* [YOUR TASK]: Before copying, set aside the pictures; then restate exactly the lines from the one with "Work & Service (589, 524)" through the last line of the records.

Saved data entries
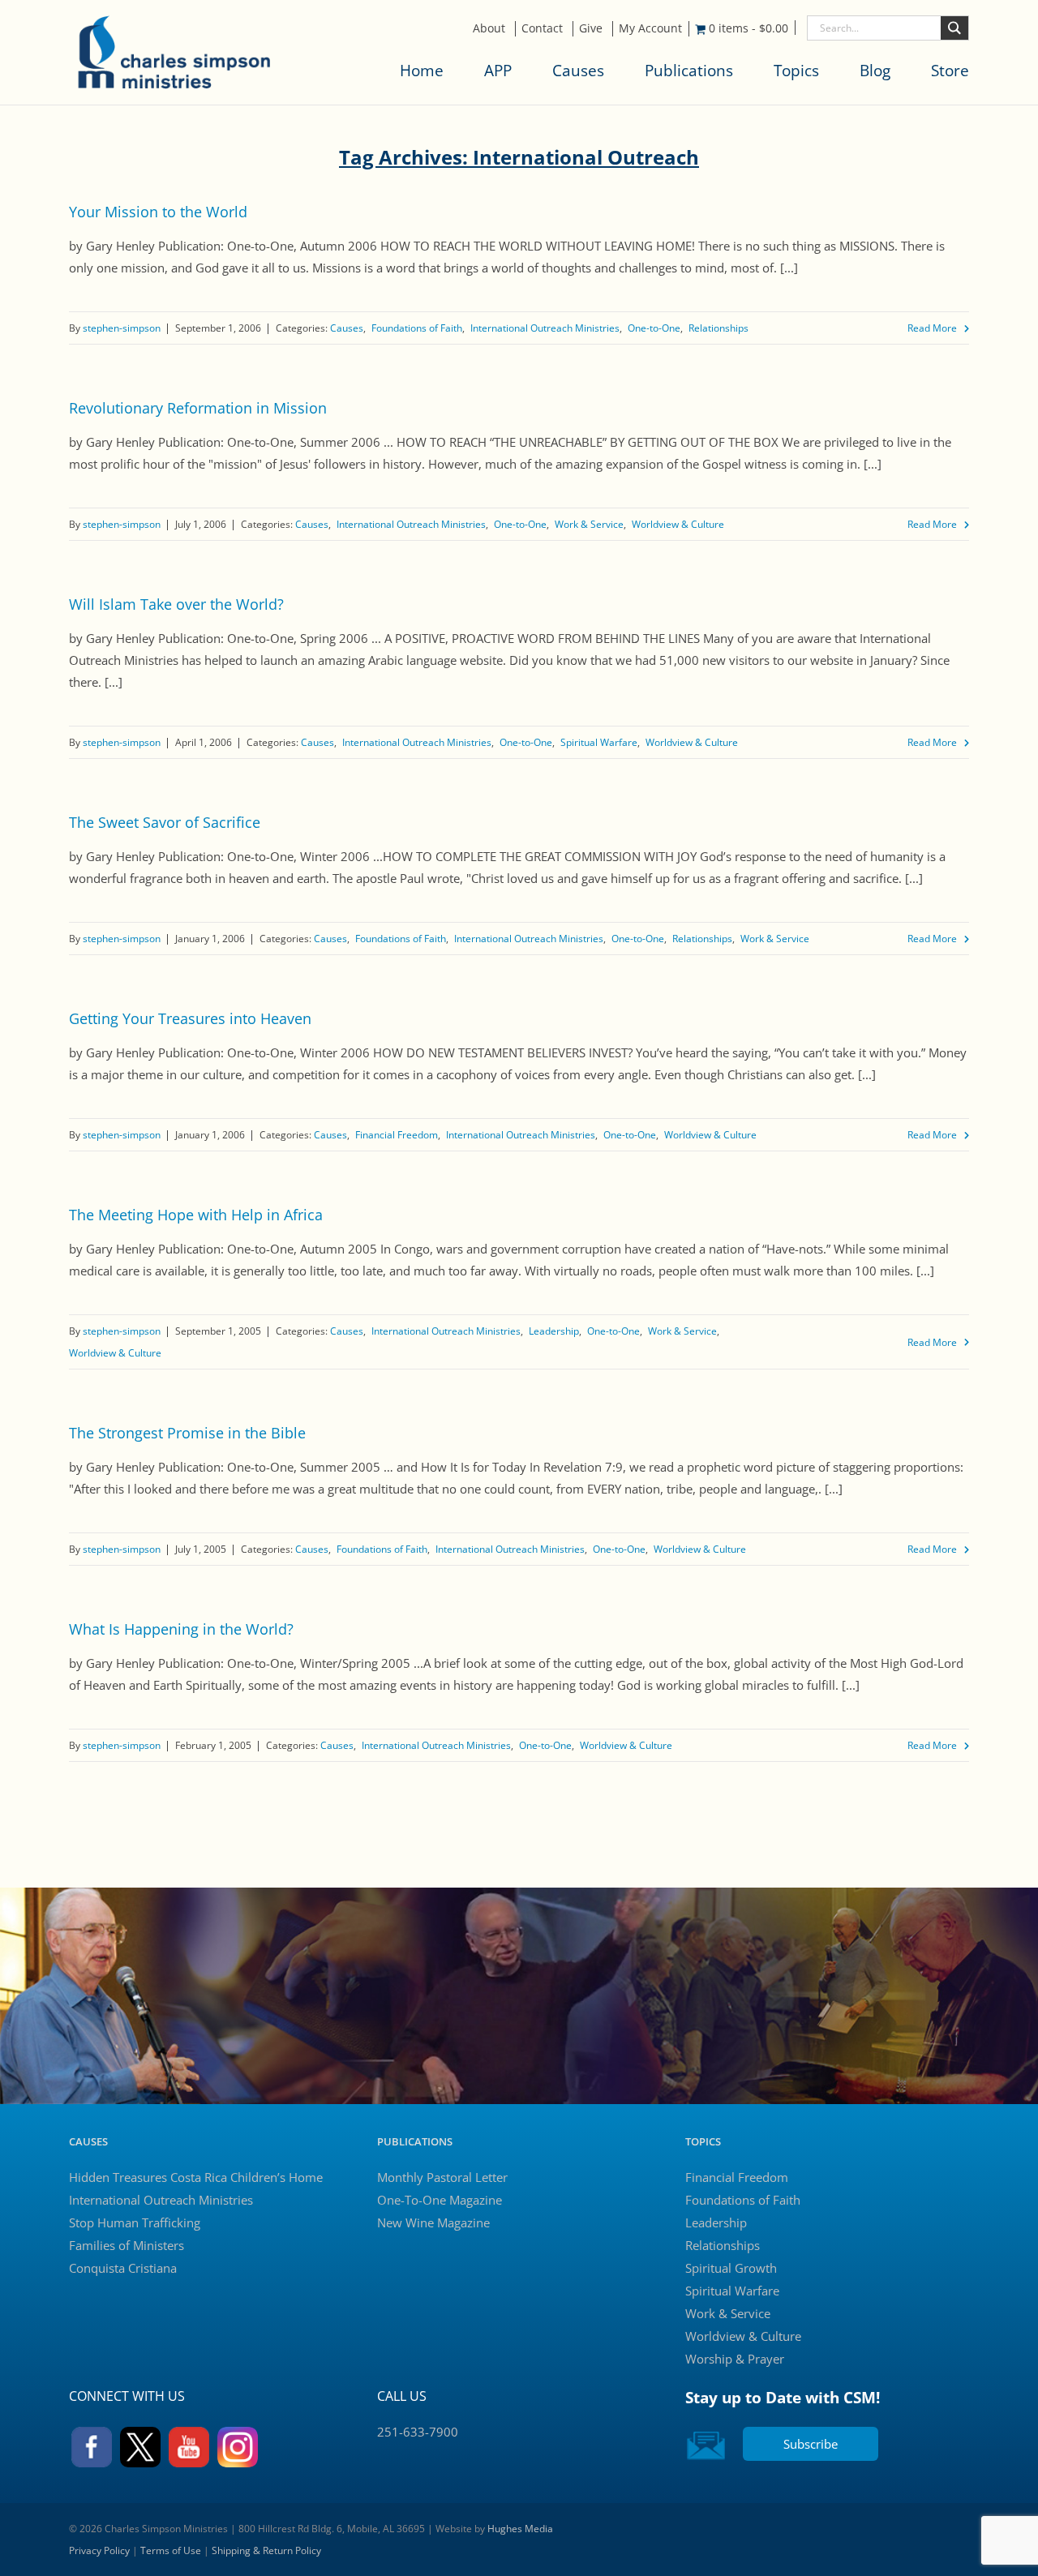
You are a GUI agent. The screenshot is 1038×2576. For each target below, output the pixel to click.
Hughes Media (520, 2528)
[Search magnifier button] (954, 28)
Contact (542, 28)
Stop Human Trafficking (134, 2222)
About (489, 28)
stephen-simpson (122, 328)
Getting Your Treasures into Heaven (190, 1018)
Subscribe (810, 2444)
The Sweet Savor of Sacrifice (164, 822)
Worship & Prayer (734, 2359)
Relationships (718, 328)
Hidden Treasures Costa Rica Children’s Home (196, 2177)
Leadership (554, 1331)
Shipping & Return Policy (266, 2550)
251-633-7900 (417, 2432)
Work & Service (589, 524)
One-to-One (654, 328)
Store (950, 70)
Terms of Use (170, 2550)
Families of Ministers (126, 2245)
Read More (932, 328)
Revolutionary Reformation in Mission (198, 408)
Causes (578, 70)
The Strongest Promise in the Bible (187, 1432)
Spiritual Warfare (598, 742)
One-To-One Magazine (439, 2200)
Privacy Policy (99, 2550)
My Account (650, 28)
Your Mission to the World (158, 211)
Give (591, 28)
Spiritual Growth (731, 2268)
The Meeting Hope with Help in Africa (196, 1214)
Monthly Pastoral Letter (442, 2177)
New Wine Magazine (433, 2222)
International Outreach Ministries (545, 328)
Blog (875, 70)
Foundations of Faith (416, 328)
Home (422, 70)
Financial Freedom (396, 1135)
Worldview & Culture (678, 524)
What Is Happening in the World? (181, 1629)
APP (498, 70)
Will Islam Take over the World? (176, 604)
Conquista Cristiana (123, 2268)
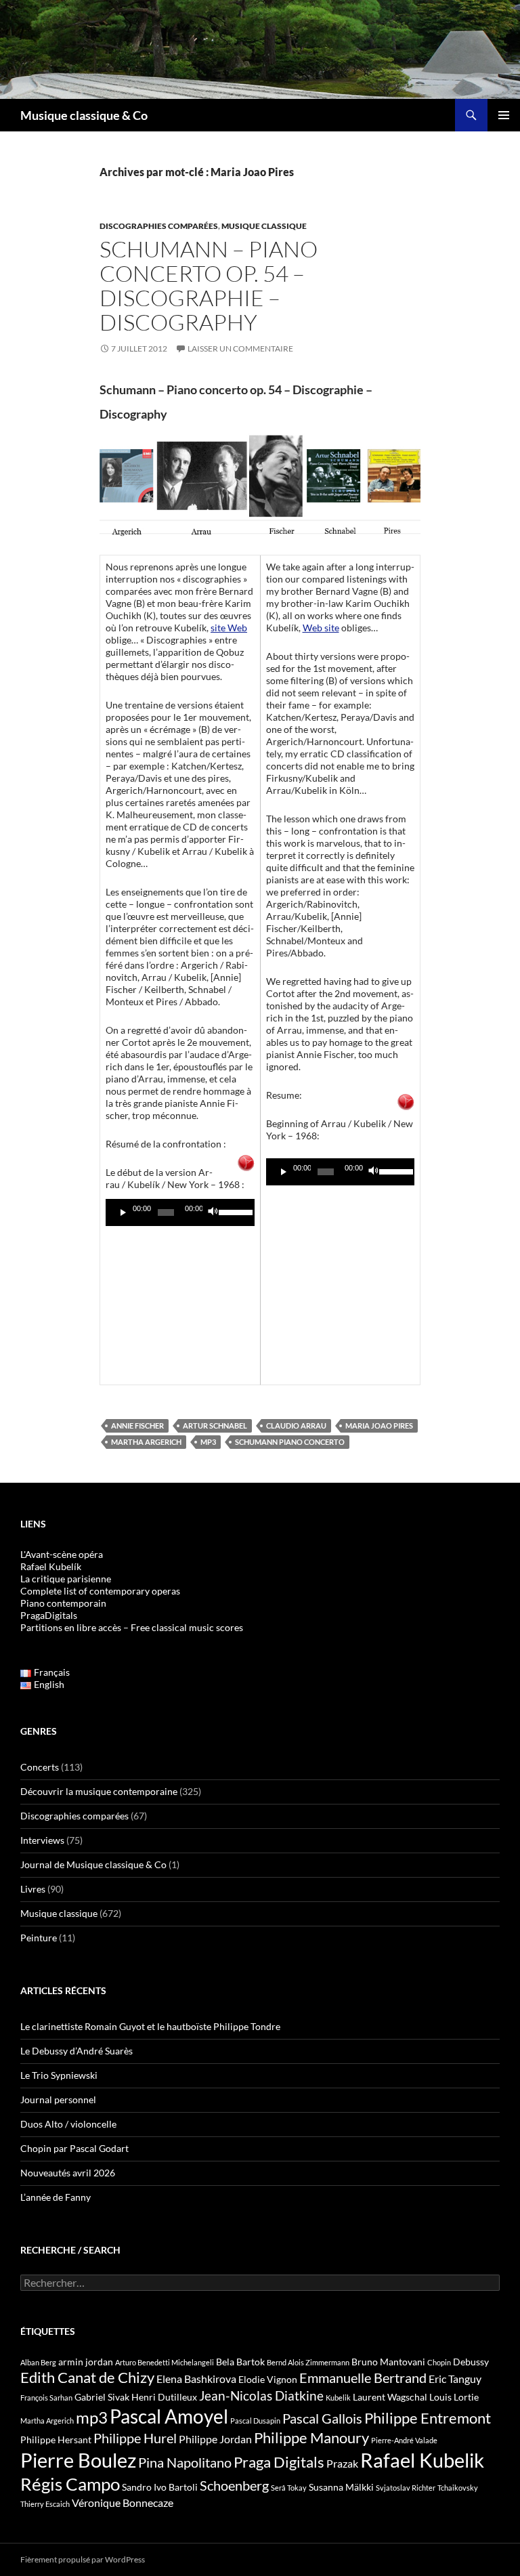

* [THE COMPLETED TASK]:
Work & Service (589, 524)
One-to-One (654, 328)
Store (950, 70)
Terms of Use (170, 2550)
Families of Ministers (126, 2245)
Read More (932, 328)
Revolutionary Reformation in Mission (198, 408)
Causes (578, 70)
The Strongest Promise in the Bible (187, 1432)
Spiritual Warfare (598, 742)
One-To-One Magazine (439, 2200)
Privacy Policy (99, 2550)
My Account (650, 28)
Your Mission to the World (158, 211)
Give (591, 28)
Spiritual Growth (731, 2268)
The Meeting Hope with Help in Africa (196, 1214)
Monthly Pastoral Letter (442, 2177)
New Wine Magazine (433, 2222)
International Outreach Ministries (545, 328)
Blog (875, 70)
Foundations of Faith (416, 328)
Home (422, 70)
Financial Freedom (396, 1135)
Worldview & Culture (678, 524)
What Is Happening in the World? (181, 1629)
APP (498, 70)
Will Islam Take over the World? (176, 604)
Conquista Cristiana (123, 2268)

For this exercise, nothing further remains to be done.